Viele Passagiere warten sehnsüchtig auf die Polarlichter

Nach dem Abendessen steigt die Spannung. Denn je weiter es in den Norden geht, desto höher wird die Chance, Polarlichter zu sehen.

Abends warten einige Urlauber in den Aufenthaltsräumen – zum Beispiel in der Bar ganz oben – mit dicken Jacken, Mützen und Kameras ausgestattet, um bestmöglich vorbereitet zu sein.

Wenn die Crew die grünen Lichter entdeckt, informiert sie über Lautsprecher die Gäste. Wer will, kann sich auch einen entsprechenden Alarm in der Kabine einrichten.

Auch wenn es noch so kalt ist, lohnt sich der Gang nach draußen in der Nacht. Beeindruckend schillern die Polarlichter über den Bergen und ändern dabei ihre Form.

Man darf sich aber nicht zu viel Zeit lassen: Das Spektakel kann nach einigen Minuten wieder vorbei sein, aus Lichtvorhängen wird ein leichter Schimmer. Havila verspricht, dass Gäste bei Rundreisen von Oktober bis März Polarlichter bewundern können.

Wer den Polarkreis überquert hat, wird getauft

Ein weiterer Höhepunkt der Fahrt ist die Überquerung des Polarkreises. Morgens um kurz nach 8 Uhr befinden sich wenige Menschen draußen an Deck.

Metallener Globus auf kleiner, felsiger Insel
Ein kleiner Globus zeigt den Polarkreis an: Um kurz nach 8 Uhr am Morgen überquert die Pollux ihn. Foto: Lara Teschers

Es weht ein eisiger Wind. Auf einer kleinen steinigen Insel auf der linken Seite steht ein Metall-Globus. Als die Pollux auf dessen Höhe ist, ertönt das laute Schiffshorn.

Wer an diesem Tag den Polarkreis das erste Mal überquert, auf den wartet wenig später eine eisige Überraschung.
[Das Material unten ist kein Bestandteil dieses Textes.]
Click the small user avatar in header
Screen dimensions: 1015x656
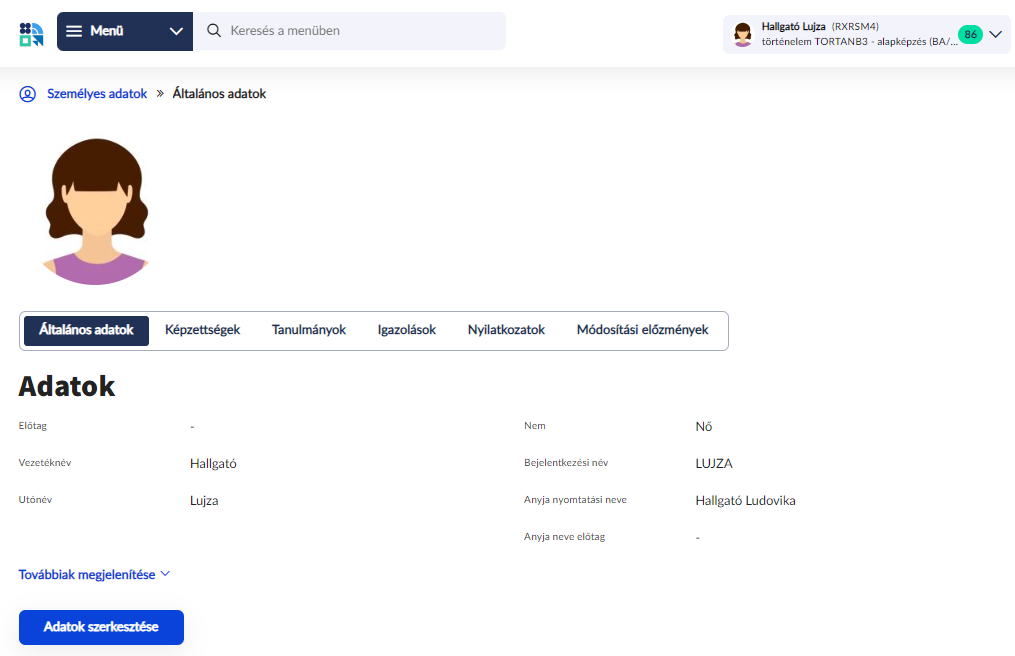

Die Pollux hat Ørnes gerade verlassen, da ruft die Crew mit Hilfe der anwesenden Urlauber nach Njörd, dem Gott des Meeres und der Seefahrt.

Verkleideter Mann mit Kelle in der Hand.
Der Gott Njörd wartet auf Mutige, die sich nach der Polarkreis-Überquerung mit Eiswasser taufen lassen wollen. Foto: Lara Teschers

Mit Zipfelmütze und Rauschebart eilt er herbei. Und dann werden die Gäste getauft: mit einer Kelle Eiswasser in den Nacken. Das bringt den einen oder anderen zum Schreien – oder mindestens zum Zucken.

Der Rücken ist noch etwas nass von der Taufe, als die Pollux in Bodø anlegt. Ungefähr die Hälfte der Postschiffroute liegt nun, drei Nächte nach dem Start in Bergen, hinter den Passagieren.

Später an diesem Tag werden sie die Lofoten sehen und innerhalb der nächsten drei Tage passiert das Schiff unter anderem Tromsø und das Nordkap, bis es im Zielhafen von Kirkenes ankommt.

Reisetipps

Dauer: Havila bietet die Tour von Bergen nach Kirkenes in sieben Tagen an, in der entgegengesetzten Richtung in sechs Tagen oder als komplette Rundreise in zwölf Tagen. Auf der Tour Richtung Süden gibt es andere Aufenthalte als auf dem Hinweg. Außerdem gibt es Zwei-, Drei- und Viertagestouren auf verschiedenen Streckenabschnitten.

Info: https://www.havilavoyages.com/de 

Die Recherche wurde von Havila Voyages unterstützt. Über Art und Inhalt des Artikels entscheidet allein die Redaktion.